Маленький человек с японской фамилией
фото: Ян Смирницкий

Четвертый этаж одного из корпусов “Ленфильма”, Сокуров идет впереди, прихрамывая: “Осторожнее, здесь выщербина в паркете, в темноте не видно”, — разруха, право. Впрочем, к нашему герою она не имеет отношения: он упрямо завершает своего “Фауста” — последний фильм легендарной тетралогии, краем уха слышу указания по монтажу и озвучке: “Лицо Маргариты — в затемнение, а то потеряем образ, она и так обнажена… Лицо Фауста не тронь”. Находим какой-то диван — бросить кости…

Хрупкое человечество к айфонам не готово!

— Когда мы увидим “Фауста”?

— Ох, готовим к печати копии, самая тяжелая моя картина, все нечистые силы собрались… Впервые будет показана на Венецианском фестивале в конце августа — начале сентября. Перспектив проката здесь не вижу. Время в кинотеатрах расписано, и оно — не за русскими картинами. Ну, может, один-два зала в Москве дадут несколько сеансов…

— Я вообще не понимаю постановку вопроса: вы режиссер № 1, Сокуровы на дороге не валяются, и нет предложений?

— Никаких. Помню встречу с владельцами кинотеатров, когда мы выставляли “Александру” на внутренний кинорынок. Захожу в зал — сидят женщины с накрученными прическами, желтые, синие, яркие, видно, что богатые, на руках перстни да кольца, говорю: “Дорогие женщины, обращаюсь к вам как к матерям: покажите, пожалуйста, у себя “Александру”! Помимо того что там Галина Вишневская, так там еще и солдатики русские, это же ваши дети, внуки — то ли уже служат, то ли пойдут служить…”. Никто не взял. Это ж работать надо, делать афиши, рекламировать. А недавно привез ту же “Александру” в город Камышин Волгоградской области, и что? Полный зал, смотрели с огромным вниманием, никто не ушел, задали много умных вопросов. Зритель мой есть, но пробиться сквозь прокатную систему мне лично невозможно.

— Говоря о Ленине, Гитлере в своих фильмах, вы подчеркивали, что весь их ужас суть именно человеческие поступки, не надо их сакрализировать.

— Ну конечно, злой Гитлер — он же не с Луны. Это всё жило в людях. Нет, увы, той нижней границы, ниже которой человек не мог бы опуститься в своей дикости. Каждый раз мы удивляемся (говоря о преступлениях против человечества), как это возможно, и, к сожалению, жуткие деяния становятся всё виртуознее, всё ниже планка опускается. И не дьявол тут действует, а мы сами — наша общая коллективная жизнь.
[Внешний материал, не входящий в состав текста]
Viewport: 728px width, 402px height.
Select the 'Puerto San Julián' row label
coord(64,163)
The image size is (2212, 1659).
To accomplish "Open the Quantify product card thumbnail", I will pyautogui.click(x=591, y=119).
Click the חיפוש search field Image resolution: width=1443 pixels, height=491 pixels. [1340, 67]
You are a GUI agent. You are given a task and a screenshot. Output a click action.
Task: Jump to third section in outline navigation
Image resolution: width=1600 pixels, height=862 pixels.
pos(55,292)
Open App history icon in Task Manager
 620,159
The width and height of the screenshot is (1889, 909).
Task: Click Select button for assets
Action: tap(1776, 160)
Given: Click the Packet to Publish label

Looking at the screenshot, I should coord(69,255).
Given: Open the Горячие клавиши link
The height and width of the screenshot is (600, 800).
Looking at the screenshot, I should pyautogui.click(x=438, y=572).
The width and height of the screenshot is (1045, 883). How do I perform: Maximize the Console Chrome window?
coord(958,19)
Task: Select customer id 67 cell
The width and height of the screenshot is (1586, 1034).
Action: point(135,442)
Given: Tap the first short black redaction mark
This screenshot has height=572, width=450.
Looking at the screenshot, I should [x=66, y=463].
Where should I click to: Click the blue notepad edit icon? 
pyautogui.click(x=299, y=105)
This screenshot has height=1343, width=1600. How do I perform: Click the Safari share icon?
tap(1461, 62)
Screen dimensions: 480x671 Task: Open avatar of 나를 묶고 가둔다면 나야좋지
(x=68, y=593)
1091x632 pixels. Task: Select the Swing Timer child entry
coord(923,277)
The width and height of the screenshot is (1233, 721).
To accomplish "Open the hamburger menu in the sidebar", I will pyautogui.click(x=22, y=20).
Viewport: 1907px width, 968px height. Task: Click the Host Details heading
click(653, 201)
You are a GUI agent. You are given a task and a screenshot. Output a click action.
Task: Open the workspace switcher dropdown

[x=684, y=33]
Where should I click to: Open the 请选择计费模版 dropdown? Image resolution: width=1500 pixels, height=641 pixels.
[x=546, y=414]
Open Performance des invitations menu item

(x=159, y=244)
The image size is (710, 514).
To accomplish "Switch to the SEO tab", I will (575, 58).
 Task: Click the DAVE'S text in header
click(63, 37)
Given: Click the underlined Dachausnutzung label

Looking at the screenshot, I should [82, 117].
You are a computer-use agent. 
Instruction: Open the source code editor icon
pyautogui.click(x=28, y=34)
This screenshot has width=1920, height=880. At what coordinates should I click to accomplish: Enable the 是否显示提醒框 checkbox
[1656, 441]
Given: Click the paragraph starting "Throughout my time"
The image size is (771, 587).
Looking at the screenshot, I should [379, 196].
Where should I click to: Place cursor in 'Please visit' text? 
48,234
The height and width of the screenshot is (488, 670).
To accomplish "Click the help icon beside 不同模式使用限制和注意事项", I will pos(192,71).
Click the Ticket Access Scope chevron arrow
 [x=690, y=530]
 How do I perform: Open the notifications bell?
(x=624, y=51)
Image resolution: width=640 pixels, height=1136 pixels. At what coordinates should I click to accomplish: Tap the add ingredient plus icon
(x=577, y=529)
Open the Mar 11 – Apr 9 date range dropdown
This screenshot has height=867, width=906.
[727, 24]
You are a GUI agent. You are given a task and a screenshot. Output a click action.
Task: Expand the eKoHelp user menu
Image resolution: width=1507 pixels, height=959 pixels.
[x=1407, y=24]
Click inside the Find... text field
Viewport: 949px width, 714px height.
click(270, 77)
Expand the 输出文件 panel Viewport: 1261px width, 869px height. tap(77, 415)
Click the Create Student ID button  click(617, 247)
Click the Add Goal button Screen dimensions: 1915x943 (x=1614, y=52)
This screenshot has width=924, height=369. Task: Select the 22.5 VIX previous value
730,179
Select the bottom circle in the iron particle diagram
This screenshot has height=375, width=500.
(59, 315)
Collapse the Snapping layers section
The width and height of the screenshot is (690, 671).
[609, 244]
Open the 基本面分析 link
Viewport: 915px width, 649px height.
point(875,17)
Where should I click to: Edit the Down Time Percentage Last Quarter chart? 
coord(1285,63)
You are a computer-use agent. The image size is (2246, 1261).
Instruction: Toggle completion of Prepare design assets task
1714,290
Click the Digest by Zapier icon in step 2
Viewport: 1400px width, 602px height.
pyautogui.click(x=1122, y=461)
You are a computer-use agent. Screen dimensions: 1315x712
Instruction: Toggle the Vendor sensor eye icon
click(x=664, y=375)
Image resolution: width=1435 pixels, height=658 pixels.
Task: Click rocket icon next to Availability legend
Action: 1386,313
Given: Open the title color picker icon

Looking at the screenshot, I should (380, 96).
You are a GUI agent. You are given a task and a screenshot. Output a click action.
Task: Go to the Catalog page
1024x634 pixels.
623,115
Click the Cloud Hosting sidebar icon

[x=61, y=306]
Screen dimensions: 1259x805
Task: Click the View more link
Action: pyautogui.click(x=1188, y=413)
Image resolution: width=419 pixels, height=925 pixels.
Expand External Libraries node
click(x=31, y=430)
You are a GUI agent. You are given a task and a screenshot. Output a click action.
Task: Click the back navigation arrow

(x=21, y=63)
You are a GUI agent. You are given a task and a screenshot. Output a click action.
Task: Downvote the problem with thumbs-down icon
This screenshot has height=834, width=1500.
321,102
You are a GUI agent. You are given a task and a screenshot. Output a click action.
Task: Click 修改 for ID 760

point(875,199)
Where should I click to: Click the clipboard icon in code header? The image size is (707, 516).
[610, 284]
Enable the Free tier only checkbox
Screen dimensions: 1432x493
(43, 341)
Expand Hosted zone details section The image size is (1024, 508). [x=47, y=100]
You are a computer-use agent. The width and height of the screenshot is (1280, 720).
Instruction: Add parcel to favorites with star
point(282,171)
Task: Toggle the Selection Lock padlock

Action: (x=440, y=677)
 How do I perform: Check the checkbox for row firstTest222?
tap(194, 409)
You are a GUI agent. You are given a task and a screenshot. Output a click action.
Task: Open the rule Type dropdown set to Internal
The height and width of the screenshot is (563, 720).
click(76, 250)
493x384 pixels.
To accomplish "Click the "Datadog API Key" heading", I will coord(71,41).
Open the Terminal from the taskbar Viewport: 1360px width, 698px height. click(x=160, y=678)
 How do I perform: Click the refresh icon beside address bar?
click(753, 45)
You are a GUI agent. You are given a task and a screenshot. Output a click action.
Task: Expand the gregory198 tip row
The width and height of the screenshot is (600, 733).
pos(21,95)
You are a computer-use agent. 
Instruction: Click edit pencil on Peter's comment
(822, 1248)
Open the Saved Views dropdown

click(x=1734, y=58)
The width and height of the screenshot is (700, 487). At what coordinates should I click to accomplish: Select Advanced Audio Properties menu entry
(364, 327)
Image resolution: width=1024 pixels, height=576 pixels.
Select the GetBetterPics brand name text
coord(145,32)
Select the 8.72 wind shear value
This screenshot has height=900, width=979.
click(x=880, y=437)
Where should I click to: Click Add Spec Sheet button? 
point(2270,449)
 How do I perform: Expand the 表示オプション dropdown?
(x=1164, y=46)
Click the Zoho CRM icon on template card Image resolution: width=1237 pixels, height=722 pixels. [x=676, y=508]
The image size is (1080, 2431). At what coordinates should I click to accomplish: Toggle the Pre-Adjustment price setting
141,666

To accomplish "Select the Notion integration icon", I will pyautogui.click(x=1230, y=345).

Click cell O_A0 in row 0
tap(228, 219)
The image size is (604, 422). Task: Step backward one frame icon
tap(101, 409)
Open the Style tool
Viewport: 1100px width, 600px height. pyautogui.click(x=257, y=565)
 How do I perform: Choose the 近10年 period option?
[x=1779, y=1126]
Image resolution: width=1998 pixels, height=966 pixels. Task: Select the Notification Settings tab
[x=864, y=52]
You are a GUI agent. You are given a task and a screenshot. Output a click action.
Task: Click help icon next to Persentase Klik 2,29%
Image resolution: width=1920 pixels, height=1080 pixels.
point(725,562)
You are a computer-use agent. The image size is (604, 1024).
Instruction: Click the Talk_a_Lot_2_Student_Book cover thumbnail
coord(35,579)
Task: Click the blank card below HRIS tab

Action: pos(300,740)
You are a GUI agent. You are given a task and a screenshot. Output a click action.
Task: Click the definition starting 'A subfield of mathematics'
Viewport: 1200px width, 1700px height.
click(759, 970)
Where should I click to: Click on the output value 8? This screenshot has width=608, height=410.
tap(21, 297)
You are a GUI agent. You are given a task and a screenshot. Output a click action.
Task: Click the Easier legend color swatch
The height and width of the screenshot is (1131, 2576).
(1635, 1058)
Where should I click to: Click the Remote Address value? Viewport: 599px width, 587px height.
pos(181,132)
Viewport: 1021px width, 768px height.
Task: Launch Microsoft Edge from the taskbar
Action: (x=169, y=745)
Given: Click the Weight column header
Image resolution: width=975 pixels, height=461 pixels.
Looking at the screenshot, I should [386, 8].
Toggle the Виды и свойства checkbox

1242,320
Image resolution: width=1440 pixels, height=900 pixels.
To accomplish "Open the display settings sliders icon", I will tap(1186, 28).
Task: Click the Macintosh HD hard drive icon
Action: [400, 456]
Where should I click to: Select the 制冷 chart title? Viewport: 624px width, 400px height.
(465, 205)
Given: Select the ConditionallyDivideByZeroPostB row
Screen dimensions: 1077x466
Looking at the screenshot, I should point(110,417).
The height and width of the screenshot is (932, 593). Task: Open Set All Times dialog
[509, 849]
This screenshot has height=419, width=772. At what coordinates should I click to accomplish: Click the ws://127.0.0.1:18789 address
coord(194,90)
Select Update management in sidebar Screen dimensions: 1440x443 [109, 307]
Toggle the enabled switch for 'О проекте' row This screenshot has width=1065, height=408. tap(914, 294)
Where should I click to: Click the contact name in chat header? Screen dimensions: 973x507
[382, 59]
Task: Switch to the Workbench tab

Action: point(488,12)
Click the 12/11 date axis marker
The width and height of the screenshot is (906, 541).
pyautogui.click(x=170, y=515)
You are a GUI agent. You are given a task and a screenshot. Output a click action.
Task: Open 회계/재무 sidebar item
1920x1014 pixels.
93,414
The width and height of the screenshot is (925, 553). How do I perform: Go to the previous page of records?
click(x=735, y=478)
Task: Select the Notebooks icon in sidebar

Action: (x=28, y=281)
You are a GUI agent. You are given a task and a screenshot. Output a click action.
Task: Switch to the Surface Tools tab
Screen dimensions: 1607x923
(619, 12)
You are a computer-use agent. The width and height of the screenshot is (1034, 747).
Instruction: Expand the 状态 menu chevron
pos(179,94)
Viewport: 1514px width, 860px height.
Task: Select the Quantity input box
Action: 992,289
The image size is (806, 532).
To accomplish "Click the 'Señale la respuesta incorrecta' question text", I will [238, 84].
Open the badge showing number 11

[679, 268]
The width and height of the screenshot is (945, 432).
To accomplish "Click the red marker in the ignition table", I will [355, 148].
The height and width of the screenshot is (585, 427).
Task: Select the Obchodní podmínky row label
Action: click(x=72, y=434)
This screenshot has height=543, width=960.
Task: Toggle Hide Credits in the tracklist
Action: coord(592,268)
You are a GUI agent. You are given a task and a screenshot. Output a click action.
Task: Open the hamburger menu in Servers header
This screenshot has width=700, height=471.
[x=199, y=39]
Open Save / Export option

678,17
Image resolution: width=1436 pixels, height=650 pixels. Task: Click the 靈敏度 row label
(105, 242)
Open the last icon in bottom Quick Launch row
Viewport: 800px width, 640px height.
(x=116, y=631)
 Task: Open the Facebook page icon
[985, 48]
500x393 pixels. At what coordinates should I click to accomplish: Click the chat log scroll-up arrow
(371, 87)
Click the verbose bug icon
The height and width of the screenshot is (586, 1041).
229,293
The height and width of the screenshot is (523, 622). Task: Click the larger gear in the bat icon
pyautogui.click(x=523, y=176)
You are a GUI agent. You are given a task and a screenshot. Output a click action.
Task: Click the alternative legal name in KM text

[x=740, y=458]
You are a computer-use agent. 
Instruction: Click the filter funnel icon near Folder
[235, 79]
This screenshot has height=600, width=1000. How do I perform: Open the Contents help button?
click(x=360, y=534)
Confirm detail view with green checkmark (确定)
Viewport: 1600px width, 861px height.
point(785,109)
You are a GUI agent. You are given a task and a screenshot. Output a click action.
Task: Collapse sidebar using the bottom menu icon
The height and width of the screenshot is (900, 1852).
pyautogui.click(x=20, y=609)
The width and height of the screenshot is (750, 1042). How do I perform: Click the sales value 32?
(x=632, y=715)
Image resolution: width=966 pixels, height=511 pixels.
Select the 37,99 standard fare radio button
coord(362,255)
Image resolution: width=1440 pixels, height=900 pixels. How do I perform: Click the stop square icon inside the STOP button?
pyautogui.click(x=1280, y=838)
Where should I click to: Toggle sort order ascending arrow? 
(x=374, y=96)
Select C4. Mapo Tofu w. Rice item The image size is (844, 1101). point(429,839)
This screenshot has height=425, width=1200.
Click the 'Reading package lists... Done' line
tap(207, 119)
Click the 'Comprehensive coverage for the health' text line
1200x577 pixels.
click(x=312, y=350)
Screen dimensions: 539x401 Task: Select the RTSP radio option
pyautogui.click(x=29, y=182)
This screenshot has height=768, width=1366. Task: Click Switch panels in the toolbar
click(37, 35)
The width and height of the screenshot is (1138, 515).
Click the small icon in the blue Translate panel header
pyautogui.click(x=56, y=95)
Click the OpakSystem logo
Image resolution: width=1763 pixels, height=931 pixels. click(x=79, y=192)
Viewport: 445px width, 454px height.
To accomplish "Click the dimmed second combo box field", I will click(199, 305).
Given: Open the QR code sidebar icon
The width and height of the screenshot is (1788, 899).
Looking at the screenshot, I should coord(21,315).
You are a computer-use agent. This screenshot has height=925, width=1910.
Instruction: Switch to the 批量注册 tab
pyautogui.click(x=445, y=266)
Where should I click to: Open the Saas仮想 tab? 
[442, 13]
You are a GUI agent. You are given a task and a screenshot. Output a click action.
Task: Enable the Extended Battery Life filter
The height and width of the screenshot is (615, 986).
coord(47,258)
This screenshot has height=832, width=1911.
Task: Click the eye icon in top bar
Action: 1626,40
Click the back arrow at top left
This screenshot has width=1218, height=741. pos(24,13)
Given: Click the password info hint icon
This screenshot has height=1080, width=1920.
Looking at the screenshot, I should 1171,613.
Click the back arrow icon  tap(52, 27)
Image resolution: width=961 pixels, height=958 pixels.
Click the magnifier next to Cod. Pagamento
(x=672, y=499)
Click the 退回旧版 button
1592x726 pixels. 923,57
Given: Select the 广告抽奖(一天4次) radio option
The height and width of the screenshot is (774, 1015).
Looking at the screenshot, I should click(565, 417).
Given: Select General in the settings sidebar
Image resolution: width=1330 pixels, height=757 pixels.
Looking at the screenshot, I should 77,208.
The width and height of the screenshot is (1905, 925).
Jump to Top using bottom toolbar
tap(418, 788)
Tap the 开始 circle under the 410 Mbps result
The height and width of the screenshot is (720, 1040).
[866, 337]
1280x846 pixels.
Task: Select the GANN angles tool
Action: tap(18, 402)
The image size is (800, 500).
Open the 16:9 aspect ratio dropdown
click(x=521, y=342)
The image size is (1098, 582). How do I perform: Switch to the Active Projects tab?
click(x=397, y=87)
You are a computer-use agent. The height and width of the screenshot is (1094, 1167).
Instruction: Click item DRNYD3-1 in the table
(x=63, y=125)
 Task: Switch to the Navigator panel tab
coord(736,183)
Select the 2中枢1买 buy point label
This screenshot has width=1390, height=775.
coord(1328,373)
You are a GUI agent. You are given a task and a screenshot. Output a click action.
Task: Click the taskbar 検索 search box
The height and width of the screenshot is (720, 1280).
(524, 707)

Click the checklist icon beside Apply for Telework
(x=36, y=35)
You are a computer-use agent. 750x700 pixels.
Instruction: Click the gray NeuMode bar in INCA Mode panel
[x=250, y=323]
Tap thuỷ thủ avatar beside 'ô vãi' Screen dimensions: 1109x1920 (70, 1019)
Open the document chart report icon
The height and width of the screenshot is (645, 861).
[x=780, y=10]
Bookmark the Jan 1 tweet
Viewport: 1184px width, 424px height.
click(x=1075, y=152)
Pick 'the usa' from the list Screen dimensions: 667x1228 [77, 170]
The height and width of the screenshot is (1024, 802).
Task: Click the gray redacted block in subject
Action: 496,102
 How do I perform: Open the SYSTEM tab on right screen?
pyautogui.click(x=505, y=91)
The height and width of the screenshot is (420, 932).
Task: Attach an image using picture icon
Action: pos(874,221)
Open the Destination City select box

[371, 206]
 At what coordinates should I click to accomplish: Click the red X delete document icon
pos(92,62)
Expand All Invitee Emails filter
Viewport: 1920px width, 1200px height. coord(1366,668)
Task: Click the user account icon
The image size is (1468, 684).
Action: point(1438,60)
Конечно, по объединяющей деструктивной каждодневной работе на первом месте — телевидение. Насилие там — норма, оно становится уже “героическим”. Смерть — проста. Убить — не страшно. Молодые видят: ты убил, и рефлексии никакой — ни совесть не мучит, ни наказание не придет. Вон у Достоевского — он еще не убил, так уже роман написан, поднимается по лестнице, а сколько сомнений, мучений, борений… а не убил еще! Сейчас вся эта лестница рухнула.

— Достоевский… Люди разучились читать книгу целиком, читают по диагонали, проглатывая… Это норма даже для интеллектуалов.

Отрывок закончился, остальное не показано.